Memory in Motion: The Art of Fa Razavi

Love London Gallery is excited to profile Fa Razavi (b. 1996, Bushehr, Iran), a multidisciplinary artist based in London whose poetic yet politically resonant work explores memory, identity, and displacement. Her personal history, shaped by both migration and cultural inheritance, weaves through her practice with delicate precision and a defiant sense of agency.

Trained in graphic design and sculpture in Tehran before earning a BA in Fine Art from Middlesex University, Razavi’s approach is as fluid as it is intentional. Her installations, paintings, and performances oscillate between the intimate and the universal , inviting us to consider what we carry with us and what gets left behind.
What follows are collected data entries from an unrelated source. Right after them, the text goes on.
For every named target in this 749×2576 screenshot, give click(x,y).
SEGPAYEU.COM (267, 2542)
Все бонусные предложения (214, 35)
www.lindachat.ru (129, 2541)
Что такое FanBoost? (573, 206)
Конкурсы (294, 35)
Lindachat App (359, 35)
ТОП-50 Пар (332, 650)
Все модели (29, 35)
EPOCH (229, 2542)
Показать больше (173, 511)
In Opera Rose (Palo Gallery, New York, 2025), her work unfurled like a visual diary , raw, dreamlike, and cinematic. With Snakes and Ladders at The Bomb Factory, London, she moved between nostalgia and confrontation, examining the uneven terrain of belonging. Nothing to Be Shown (Hoxton Gallery) offered a reflection on silence and erasure, while Dancing on a Knife’s Edge (Wilder Gallery) balanced danger and grace in equal measure.
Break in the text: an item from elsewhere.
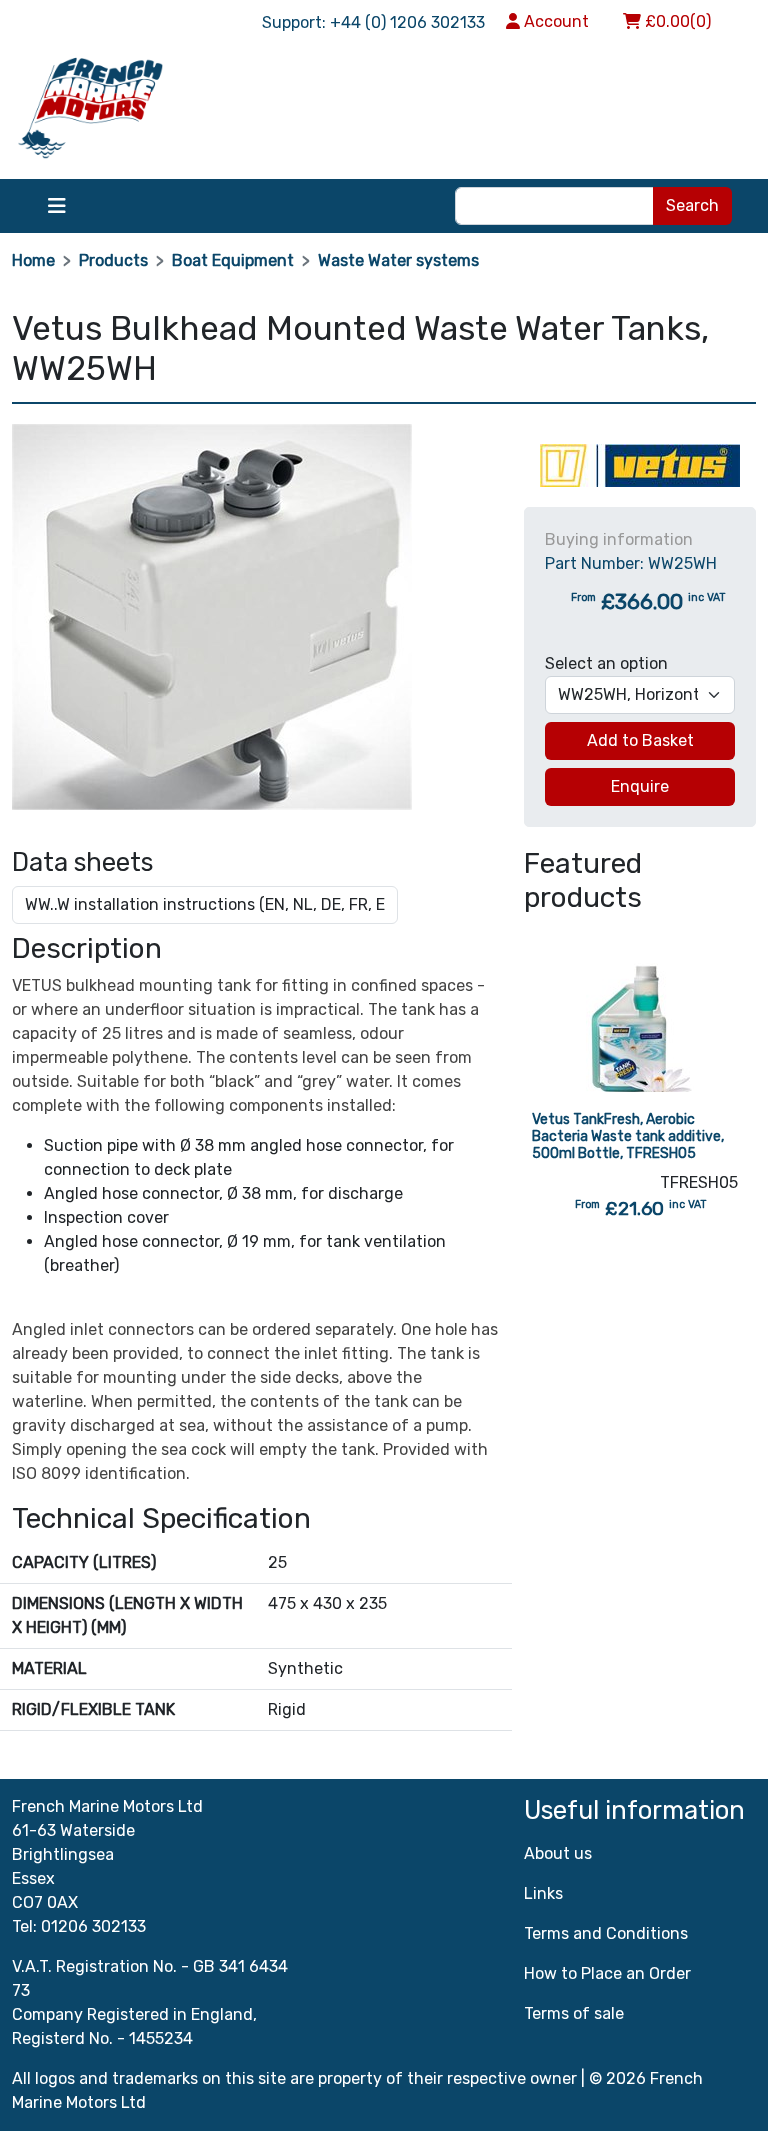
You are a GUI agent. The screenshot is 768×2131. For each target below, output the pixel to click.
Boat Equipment (233, 260)
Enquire (640, 786)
Across these projects, Razavi is not just chronicling her experience but creating portals through which others can engage with the complexities of migration, femininity, and historical memory. Her work often features recurring motifs : textiles, mirrors, borders, symbolic gestures that act as both artefacts and metaphors. There is often a tactile quality to her installations, an echo of domesticity, ritual, and the body.
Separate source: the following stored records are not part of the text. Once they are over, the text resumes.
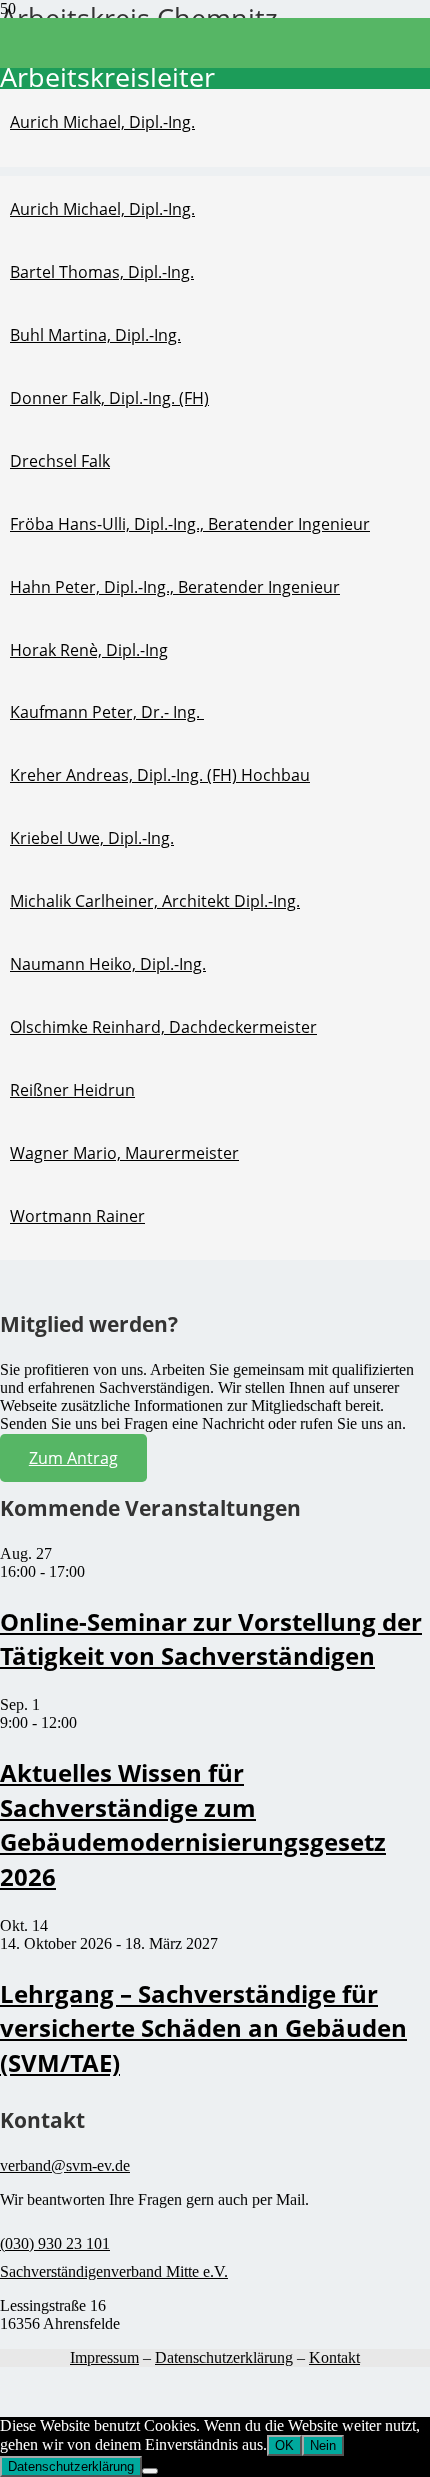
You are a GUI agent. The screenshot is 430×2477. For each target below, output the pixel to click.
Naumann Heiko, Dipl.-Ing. (108, 964)
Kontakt (334, 2357)
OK (284, 2445)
In 2022, Razavi was awarded the prestigious Freelands Painting Prize, an acknowledgment of her commitment to visual storytelling that is both deeply personal and globally resonant. Her voice is part of a new generation of artists who understand that tenderness and resistance are not mutually exclusive.

By centring her lived experience while expanding its resonance to broader geopolitical and emotional landscapes, Razavi offers us work that is as much about looking inward as it is about reaching across borders.

As her practice continues to evolve, one thing remains constant: Fa Razavi does not ask for permission to be seen. She simply insists on presence: layered, luminous, and undeniably powerful.